In den meisten Fällen klingen spontane Gesichtslähmungen wieder ab. Bei rund 70 Prozent der Betroffenen regeneriert sich die Mimik vollständig. Aber es gibt nicht wenige Menschen, bei denen die mimischen Funktionen nicht vollständig zurückkehren.

Operationen zur Wiederherstellung der Mimik

Gelingt es unter Ausschöpfung aller konservativen Therapiemaßnahmen innerhalb von sechs Monaten nicht, die Nervenregeneration so anzuregen, dass sich die motorische Mimik vollkommen erholt und ist möglicherweise mit bleibenden Einschränkungen zu rechnen, kann unter Umständen eine Operation verhindern, dass sich die mimische Muskulatur zurückbildet und unwiederbringlich in Fettgewebe umgewandelt wird.

Nerventransplantate

Bei der Nerventransplantation werden Hautnerven idealerweise aus dem Unterschenkel entnommen und als Transplantate zwischen den gesunden Fazialisnerv der nicht betroffenen Gesichtshälfte und den Muskeln der gelähmten Seite eingesetzt. Zusätzlich können auf der gelähmten Seite Äste des Kaumuskelnervs angezapft und mit der Muskulatur des Mund- oder Augenkomplexes verbunden werden.

Die Operation muss im Zeitfenster von sechs bis maximal 18 Monaten nach Einsetzen der Gesichtslähmung durchgeführt werden, um die noch bestehende Gesichtsmuskulatur zu retten. Ist die Gesichtsmuskulatur bereits zu stark zurückgegangen, kann nur noch eine Transplantation von Muskeln, zum Beispiel aus dem Oberschenkel, helfen.
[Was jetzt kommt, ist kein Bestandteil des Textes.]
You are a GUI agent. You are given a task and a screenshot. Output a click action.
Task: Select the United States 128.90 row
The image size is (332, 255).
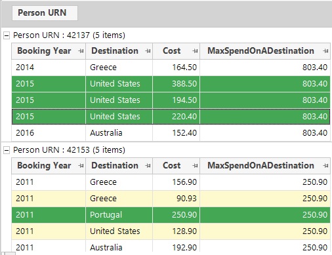[x=171, y=231]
Plastische Operationen zur Wiederherstellung wichtiger Gesichtsfunktionen

Ein weiteres Operationsverfahren zur Erleichterung mimischer Funktionen ist das Implantieren von Platingewichten ins Augenoberlid und eine Straffung des Unterlides. Betroffenen, die das Auge nicht selbständig schließen können, wird durch solche Eingriffe der Lidschluss ermöglicht. Aufhängeplastiken, Straffungsoperationen und Brauenanhebungen haben damit nicht nur einen kosmetischen Effekt, sondern können wichtige Funktionen des Gesichts wiederherstellen. Dazu gehören zum Beispiel die Fähigkeit, Flüssigkeiten sicher in der Mundhöhle zu behalten (orale Kontinenz), aber auch eine deutliche Aussprache und die freie Nasenatmung.